-- Available records follows --

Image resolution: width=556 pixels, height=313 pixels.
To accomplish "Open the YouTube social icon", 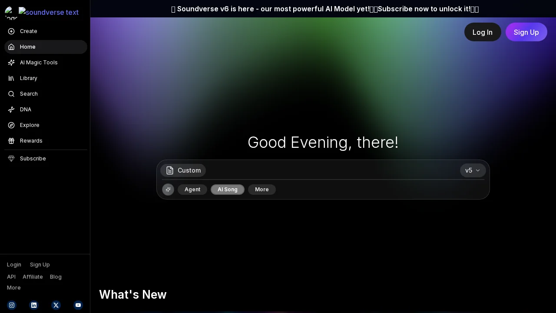I will [x=78, y=305].
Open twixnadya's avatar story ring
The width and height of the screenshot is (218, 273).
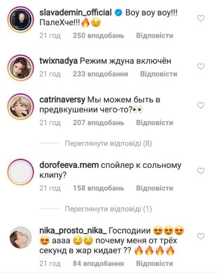(x=20, y=68)
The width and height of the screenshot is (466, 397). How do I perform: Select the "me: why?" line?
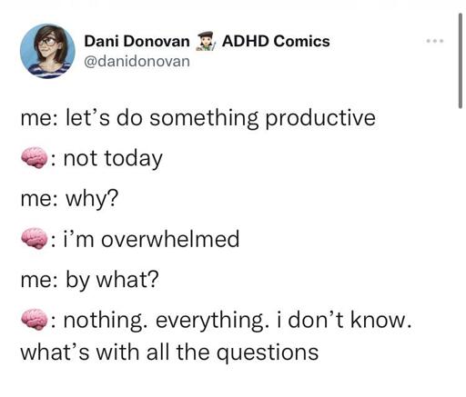tap(69, 199)
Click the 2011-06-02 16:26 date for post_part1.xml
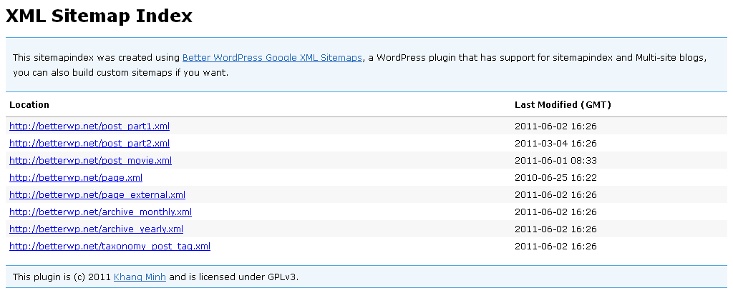733x298 pixels. pyautogui.click(x=555, y=126)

-- Available records concluded --

Prompt | Retype, word for word, the lines from the one with "The width and height of the screenshot is (466, 397)." through the last line of the entries above, and only those lines. Leave pictures out.

Exercise output |
The width and height of the screenshot is (466, 397). How do I perform: Select the "me: why?" line?
tap(69, 199)
Click the 2011-06-02 16:26 date for post_part1.xml
733x298 pixels. pyautogui.click(x=555, y=126)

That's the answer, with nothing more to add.